Work instructions
No line before the one containing "Click the window title bar" should appear; that line and all lines after it, through the end of the data, are to be set down exactly.

Stored items:
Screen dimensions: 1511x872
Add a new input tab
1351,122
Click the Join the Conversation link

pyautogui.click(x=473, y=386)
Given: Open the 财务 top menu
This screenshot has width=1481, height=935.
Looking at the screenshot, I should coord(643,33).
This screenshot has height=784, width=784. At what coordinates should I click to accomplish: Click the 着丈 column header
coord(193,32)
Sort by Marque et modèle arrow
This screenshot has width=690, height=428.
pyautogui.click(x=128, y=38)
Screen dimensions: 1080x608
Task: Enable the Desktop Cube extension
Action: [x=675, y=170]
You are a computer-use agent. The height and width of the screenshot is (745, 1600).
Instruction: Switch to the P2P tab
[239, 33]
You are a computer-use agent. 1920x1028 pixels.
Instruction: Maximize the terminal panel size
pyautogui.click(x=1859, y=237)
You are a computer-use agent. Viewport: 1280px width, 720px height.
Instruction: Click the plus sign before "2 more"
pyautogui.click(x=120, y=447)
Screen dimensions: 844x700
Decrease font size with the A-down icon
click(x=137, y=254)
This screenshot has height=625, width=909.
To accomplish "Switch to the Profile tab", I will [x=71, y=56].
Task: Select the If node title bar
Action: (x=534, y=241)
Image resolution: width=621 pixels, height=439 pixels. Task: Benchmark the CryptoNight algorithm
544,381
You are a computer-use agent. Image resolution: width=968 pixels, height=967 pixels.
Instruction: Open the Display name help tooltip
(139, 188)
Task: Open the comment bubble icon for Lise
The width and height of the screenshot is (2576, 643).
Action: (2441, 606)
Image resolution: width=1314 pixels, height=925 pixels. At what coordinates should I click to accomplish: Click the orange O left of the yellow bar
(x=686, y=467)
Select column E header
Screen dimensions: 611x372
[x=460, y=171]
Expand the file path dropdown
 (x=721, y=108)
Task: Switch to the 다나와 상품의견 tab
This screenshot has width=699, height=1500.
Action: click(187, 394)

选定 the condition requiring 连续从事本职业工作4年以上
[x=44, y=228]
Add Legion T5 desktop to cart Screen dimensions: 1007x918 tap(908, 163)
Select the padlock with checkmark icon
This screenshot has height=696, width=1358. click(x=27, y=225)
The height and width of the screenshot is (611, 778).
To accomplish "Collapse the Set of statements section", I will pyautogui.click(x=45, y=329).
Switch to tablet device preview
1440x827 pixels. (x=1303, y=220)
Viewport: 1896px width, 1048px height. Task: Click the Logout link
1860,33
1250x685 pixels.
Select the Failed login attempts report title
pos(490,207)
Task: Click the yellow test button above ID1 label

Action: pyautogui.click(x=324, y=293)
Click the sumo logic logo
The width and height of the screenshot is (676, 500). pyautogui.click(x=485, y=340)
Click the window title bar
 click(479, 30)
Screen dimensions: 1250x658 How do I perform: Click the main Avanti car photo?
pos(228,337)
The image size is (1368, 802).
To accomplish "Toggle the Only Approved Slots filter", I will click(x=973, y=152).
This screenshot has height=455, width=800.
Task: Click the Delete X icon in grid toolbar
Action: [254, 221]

Response below
Click the window title bar
 click(479, 30)
Screen dimensions: 1250x658 How do I perform: Click the main Avanti car photo?
pos(228,337)
The image size is (1368, 802).
To accomplish "Toggle the Only Approved Slots filter", I will click(x=973, y=152).
This screenshot has height=455, width=800.
Task: Click the Delete X icon in grid toolbar
Action: [254, 221]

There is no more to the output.